Abstract

To understand differential tissue distribution of retinoids and carotenoids, as it might influence biological processes in humans, we developed and demonstrated a method for measuring them in selected human tissues. The method includes internal standards and a secondary reference standard to eliminate the need for external standard calibration and to minimize sample-handling errors. Tissues were digested (saponified) in ethanolic KOH. Retinol and β-carotene were extracted with organic solvent containing internal standards.

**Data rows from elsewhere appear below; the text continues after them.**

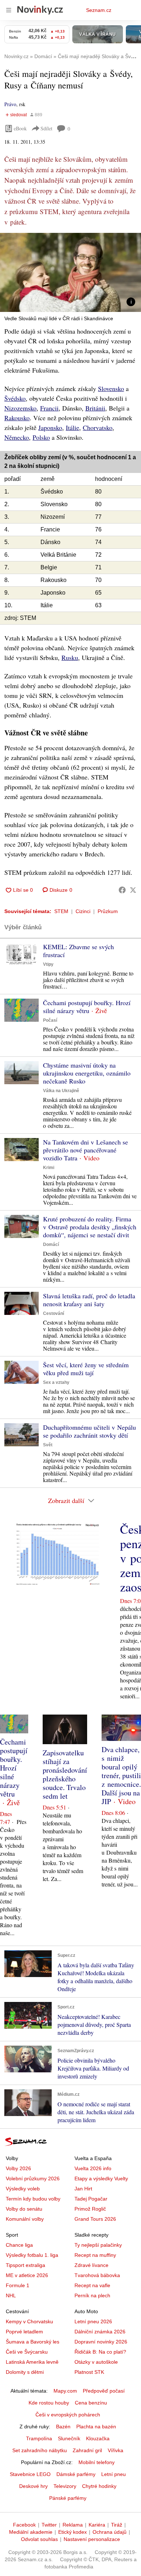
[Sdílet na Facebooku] (122, 890)
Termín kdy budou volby (33, 2199)
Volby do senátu (24, 2209)
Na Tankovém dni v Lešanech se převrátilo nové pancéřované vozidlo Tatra (85, 1150)
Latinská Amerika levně (32, 2362)
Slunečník (69, 2438)
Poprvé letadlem (24, 2331)
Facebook (24, 2525)
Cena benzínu (91, 2403)
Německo (16, 437)
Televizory (65, 2486)
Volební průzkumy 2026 (33, 2178)
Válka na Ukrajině (61, 1090)
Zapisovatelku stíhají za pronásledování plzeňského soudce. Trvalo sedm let (65, 1774)
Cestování (53, 1313)
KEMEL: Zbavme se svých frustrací (78, 950)
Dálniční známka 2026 (99, 2331)
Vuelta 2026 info (92, 2168)
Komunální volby (25, 2219)
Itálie (72, 427)
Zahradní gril (87, 2450)
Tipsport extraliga (25, 2265)
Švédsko (15, 398)
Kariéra (97, 2525)
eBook (20, 128)
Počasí (50, 1020)
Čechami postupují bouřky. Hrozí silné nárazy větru (87, 1006)
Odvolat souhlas (39, 2539)
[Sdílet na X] (133, 890)
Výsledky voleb (23, 2188)
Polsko (41, 437)
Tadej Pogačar (90, 2199)
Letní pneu (113, 2474)
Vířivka (115, 2450)
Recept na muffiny (95, 2255)
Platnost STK (89, 2372)
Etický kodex (72, 2532)
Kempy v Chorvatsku (29, 2321)
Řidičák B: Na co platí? (100, 2352)
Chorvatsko (97, 427)
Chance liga (19, 2245)
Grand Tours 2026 (95, 2219)
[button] (70, 272)
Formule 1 (17, 2285)
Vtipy (48, 964)
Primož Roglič (90, 2209)
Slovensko (111, 388)
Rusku (69, 657)
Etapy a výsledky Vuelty (101, 2178)
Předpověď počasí (104, 2391)
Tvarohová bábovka (97, 2275)
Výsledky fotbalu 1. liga (32, 2255)
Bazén (63, 2426)
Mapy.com (65, 2391)
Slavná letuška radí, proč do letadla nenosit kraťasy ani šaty (89, 1299)
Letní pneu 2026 (93, 2321)
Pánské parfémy (67, 2498)
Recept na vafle (92, 2285)
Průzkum (108, 911)
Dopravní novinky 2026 (100, 2342)
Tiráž (116, 2525)
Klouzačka (98, 2438)
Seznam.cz (98, 10)
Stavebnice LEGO (30, 2474)
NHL (11, 2295)
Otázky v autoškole (96, 2362)
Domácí (51, 1244)
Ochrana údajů (110, 2532)
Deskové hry (33, 2486)
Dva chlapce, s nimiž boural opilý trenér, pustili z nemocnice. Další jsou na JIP (121, 1775)
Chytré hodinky (99, 2486)
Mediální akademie (30, 2532)
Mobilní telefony (96, 2462)
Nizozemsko (20, 408)
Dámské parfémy (75, 2474)
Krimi (48, 1167)
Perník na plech (92, 2295)
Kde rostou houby (49, 2403)
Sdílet (46, 128)
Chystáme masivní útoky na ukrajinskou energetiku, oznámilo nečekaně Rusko (87, 1073)
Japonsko (50, 427)
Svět (47, 1444)
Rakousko (17, 417)
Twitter (49, 2525)
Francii (49, 408)
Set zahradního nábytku (39, 2450)
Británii (95, 408)
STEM (61, 911)
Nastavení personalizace (92, 2539)
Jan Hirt (83, 2188)
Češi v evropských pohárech (67, 2415)
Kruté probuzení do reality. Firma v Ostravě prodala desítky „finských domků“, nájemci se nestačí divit (89, 1227)
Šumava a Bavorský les (32, 2342)
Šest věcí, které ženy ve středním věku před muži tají (86, 1368)
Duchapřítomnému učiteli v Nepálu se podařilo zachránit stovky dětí (89, 1431)
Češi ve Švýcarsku (27, 2352)
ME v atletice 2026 (27, 2275)
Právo (10, 104)
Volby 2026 (18, 2168)
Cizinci (83, 911)
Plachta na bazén (96, 2426)
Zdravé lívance (91, 2265)
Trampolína (39, 2438)
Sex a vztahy (56, 1382)
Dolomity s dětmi (25, 2372)
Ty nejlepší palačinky (98, 2245)
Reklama (73, 2525)
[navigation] (8, 10)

Analytes were separated using isocratic liquid chromatography and quantified at 325 nm for retinol and 450 nm for β-carotene. Plasma was analyzed in a similar way but without saponification. Retinal-O-ethyloxime and β-apo-12′-carotenal-O-t-butyloxime served as internal standards. Plasma, breast, and fat from breast surgery patients and colon, liver, muscle, and fat from colon surgery patients were analyzed. Within-day relative standard deviations (RSDs) for plasma were <0.04 for β-carotene and <0.03 for retinol, between-day RSDs were <0.05 for β-carotene and <0.04 for retinol. Saponification ensured complete extraction of retinol and β-carotene and removal of triglycerides that “foul” chromatographic columns. It seems retinol and β-carotene concentrations in tissues and blood of cancer patients are the same or higher than those in corresponding tissues of patients without these cancers.